Les propriétaires, Étienne Grandchamps, libraire, et son épouse, Régine, qui s’occupe de la comptabilité, souhaitent prendre leur retraite. Une fois le bâtiment vendu, le stock de livres ira chez leur fille, au Livre ou Verre, le café-bouquinerie situé également dans le passage de la Bourse.
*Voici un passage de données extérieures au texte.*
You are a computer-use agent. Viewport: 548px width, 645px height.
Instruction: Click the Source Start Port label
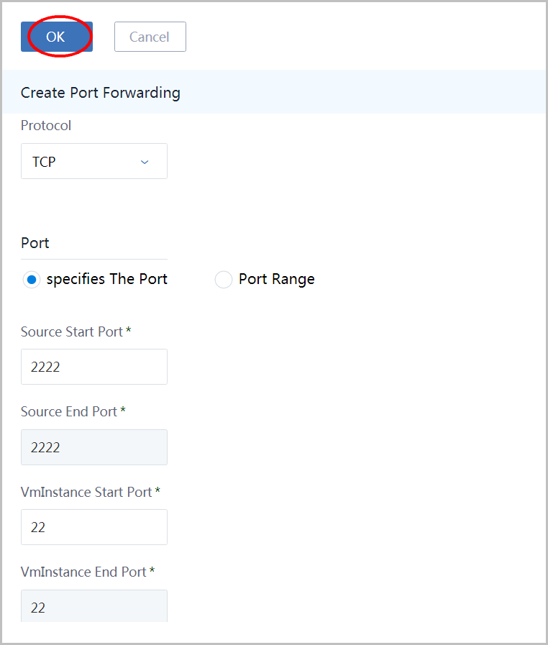(72, 331)
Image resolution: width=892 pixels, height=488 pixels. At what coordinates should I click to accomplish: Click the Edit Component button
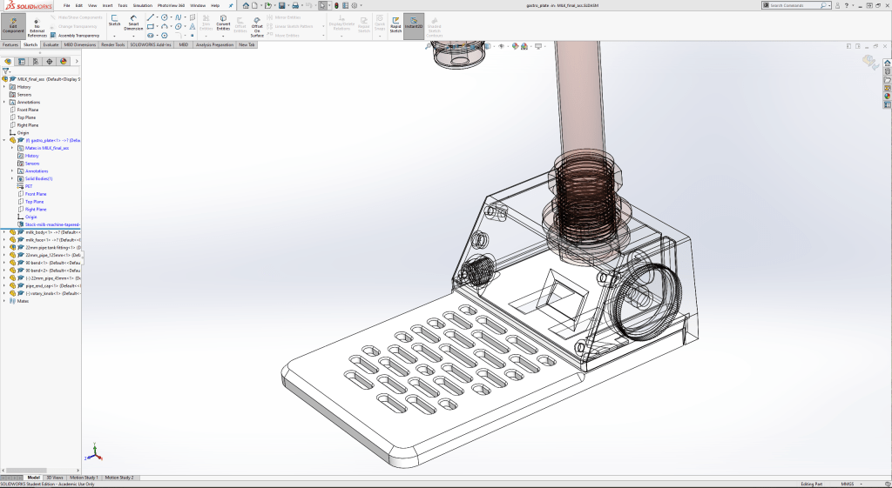[x=13, y=24]
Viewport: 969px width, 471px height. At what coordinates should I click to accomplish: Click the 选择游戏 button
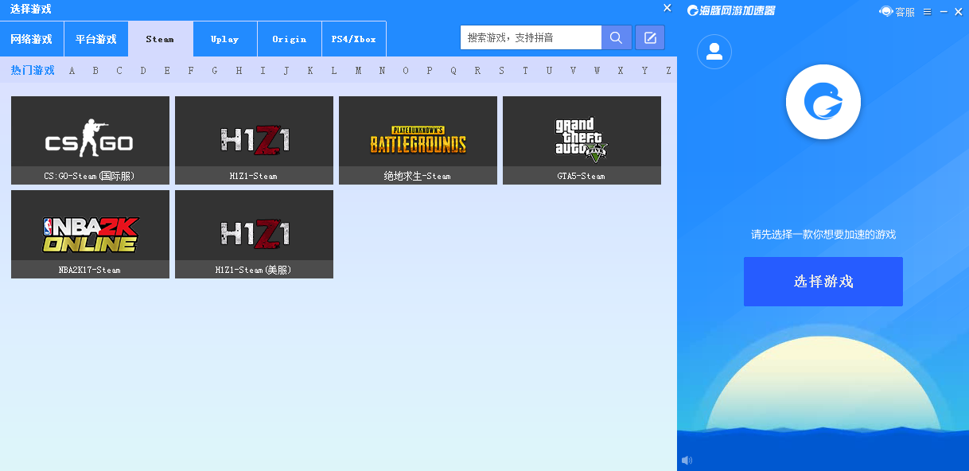[823, 282]
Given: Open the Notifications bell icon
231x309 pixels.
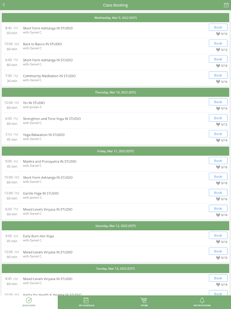Looking at the screenshot, I should click(202, 300).
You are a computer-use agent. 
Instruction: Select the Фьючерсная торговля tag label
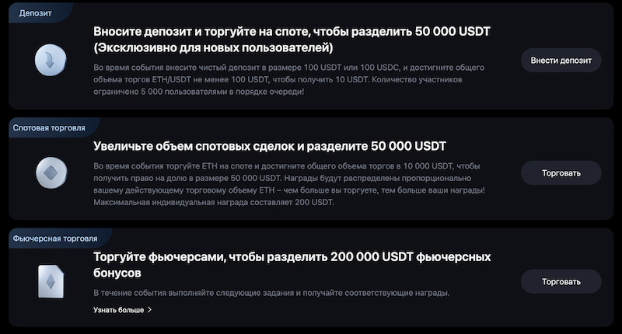[54, 239]
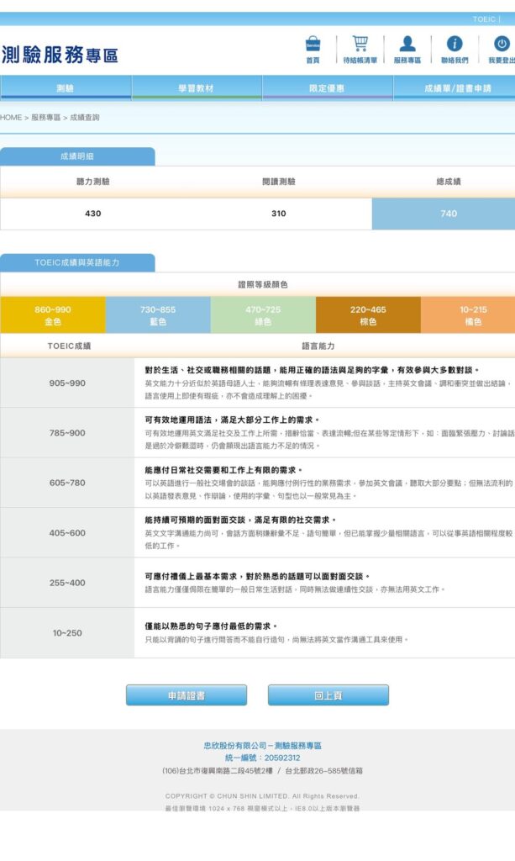Click 服務專區 in the breadcrumb path
The width and height of the screenshot is (515, 861).
pyautogui.click(x=45, y=118)
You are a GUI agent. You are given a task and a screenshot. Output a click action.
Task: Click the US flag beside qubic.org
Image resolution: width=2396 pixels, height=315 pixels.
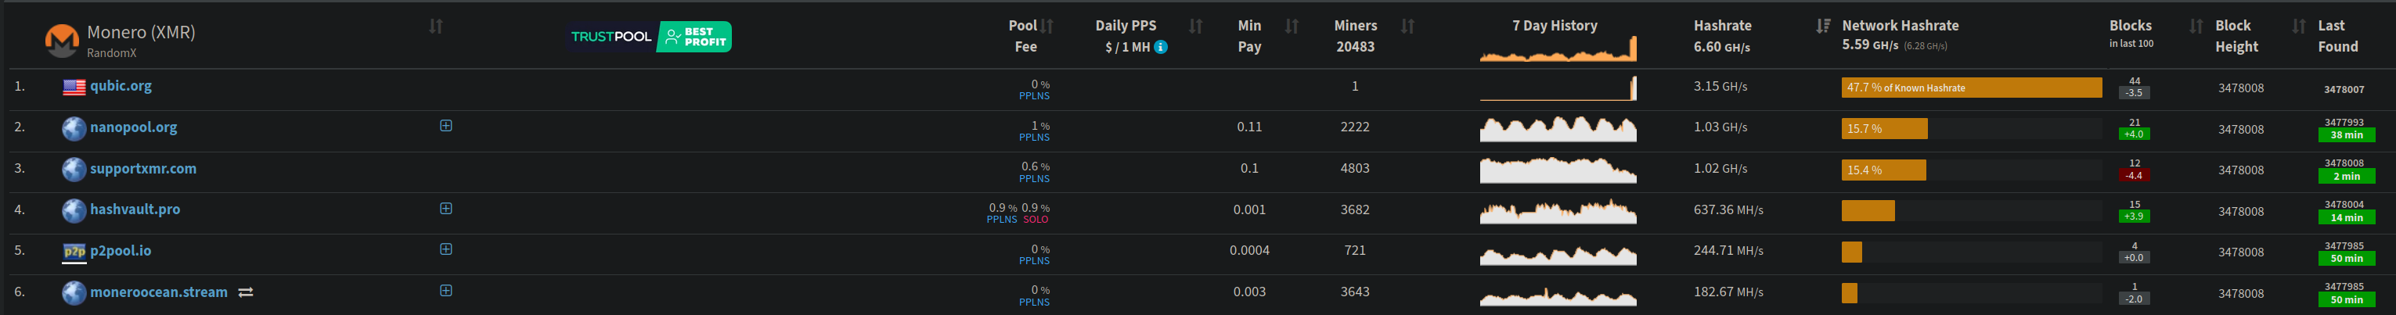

Selon Étienne Grandchamps, "depuis quinze ans, l’impôt foncier ne cesse d’augmenter. Aujourd’hui, l’impôt de la boutique est à plus de 11 000 euros. Je n’ai plus les moyens de payer ce foncier avec des bouquins vendus à 2 ou 3 euros. En moyenne, je devrais vendre 50 euros de livres pendant 200 jours par an, mais je n’y arrive pas. Au lieu d’utiliser cet argent pour mes vieux jours et pour mes frais médicaux, l’argent passe dans les impôts", dit-il, déçu, avec une voix fatiguée. "Ma femme et moi sommes usés par l’absence d’aide aux commerçants, en particulier pour les vieux commerces comme le nôtre. Pourtant, les vieux commerçants sont les supports de la ville", poursuit-il.

Leur commerce de livres n’a pas beaucoup d’avenir. Ils pensent tenir la boutique encore une dizaine d’années. Ils ne vendent plus comme avant car les gens lisent en général sur des tablettes ou des smartphones et beaucoup de personnes achètent leurs livres en ligne. "Autrefois, j’avais une vingtaine de personnes en permanence dans ma boutique, maintenant j’en ai une ou deux toutes les deux heures", observe le propriétaire.

D’autre part, selon le libraire, le piétonnier est une fausse bonne idée pour les commerçants de la ville basse. "En tout cas pour les commerces qui sont en aval de Rive Gauche vers la rue de Marchienne et la rue du Collège car c’est devenu un désert économique total", explique-t-il. D’après Étienne Grandchamps, les commerçants de la ville basse sont en train de mourir et ces transformations de la part de la Ville ne répondent pas à la pratique d’un commerce sain.

"Les livres sont les véhicules de l’intelligence. Le métier du livre est très passionnant et j’adore mon métier. Mais il n’y a personne pour nous aider et il n’y a plus de clients pour acheter nos bouquins", dit-il avec regrets.

Il est bon de rappeler que d'ici la vente, la librairie Fafouille reste - bien évidemment - ouverte.